▶

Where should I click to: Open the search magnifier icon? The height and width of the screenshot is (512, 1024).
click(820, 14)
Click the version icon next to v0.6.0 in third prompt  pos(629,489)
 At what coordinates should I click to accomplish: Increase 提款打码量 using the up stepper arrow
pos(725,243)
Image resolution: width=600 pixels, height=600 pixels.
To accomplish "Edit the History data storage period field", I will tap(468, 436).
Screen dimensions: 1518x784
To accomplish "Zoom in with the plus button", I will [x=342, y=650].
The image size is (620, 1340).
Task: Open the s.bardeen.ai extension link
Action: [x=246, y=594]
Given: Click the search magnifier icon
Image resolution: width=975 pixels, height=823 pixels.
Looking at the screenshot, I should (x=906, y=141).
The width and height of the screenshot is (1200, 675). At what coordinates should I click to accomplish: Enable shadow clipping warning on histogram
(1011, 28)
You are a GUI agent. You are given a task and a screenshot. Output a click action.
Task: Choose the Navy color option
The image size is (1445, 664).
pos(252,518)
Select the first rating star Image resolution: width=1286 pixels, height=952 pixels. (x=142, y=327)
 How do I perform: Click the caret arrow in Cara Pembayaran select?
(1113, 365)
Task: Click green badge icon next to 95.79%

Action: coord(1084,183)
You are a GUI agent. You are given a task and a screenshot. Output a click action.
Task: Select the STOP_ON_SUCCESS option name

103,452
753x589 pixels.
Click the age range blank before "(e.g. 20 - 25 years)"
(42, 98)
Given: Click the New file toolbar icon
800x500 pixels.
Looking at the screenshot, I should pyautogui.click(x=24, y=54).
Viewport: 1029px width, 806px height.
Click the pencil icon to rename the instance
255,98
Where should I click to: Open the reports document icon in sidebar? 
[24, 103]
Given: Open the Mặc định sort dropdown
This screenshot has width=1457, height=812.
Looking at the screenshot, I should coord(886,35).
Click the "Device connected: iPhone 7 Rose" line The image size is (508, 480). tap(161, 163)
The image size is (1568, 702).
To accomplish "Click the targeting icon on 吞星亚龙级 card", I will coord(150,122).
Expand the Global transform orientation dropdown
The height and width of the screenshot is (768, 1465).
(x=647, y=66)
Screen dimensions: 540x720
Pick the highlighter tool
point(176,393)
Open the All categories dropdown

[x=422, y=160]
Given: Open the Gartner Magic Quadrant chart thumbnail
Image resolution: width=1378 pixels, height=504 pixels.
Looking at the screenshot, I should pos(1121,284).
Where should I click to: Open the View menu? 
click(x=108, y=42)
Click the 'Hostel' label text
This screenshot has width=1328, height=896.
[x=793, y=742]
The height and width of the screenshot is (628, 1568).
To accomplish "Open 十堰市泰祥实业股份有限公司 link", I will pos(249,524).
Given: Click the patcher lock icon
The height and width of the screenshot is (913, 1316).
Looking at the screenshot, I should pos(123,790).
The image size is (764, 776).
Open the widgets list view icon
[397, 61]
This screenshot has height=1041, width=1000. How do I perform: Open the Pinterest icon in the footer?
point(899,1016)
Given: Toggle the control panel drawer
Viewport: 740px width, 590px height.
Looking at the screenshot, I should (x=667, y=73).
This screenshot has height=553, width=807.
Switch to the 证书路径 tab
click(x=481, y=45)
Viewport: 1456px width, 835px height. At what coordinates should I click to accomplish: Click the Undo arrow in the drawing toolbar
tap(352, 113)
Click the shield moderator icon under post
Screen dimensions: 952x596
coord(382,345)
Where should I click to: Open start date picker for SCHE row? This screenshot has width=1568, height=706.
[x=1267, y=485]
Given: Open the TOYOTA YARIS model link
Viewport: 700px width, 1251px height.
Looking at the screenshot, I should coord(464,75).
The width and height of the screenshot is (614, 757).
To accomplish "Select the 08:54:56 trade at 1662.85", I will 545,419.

◀

Problem to solve -
In the listing above, start at the line with "Click the version", go on through the line with "Given: Click the search magnifier icon", and copy each of those lines exactly; leave out all the rest.

Solution for this problem -
Click the version icon next to v0.6.0 in third prompt  pos(629,489)
 At what coordinates should I click to accomplish: Increase 提款打码量 using the up stepper arrow
pos(725,243)
Image resolution: width=600 pixels, height=600 pixels.
To accomplish "Edit the History data storage period field", I will tap(468, 436).
Screen dimensions: 1518x784
To accomplish "Zoom in with the plus button", I will [x=342, y=650].
The image size is (620, 1340).
Task: Open the s.bardeen.ai extension link
Action: [x=246, y=594]
Given: Click the search magnifier icon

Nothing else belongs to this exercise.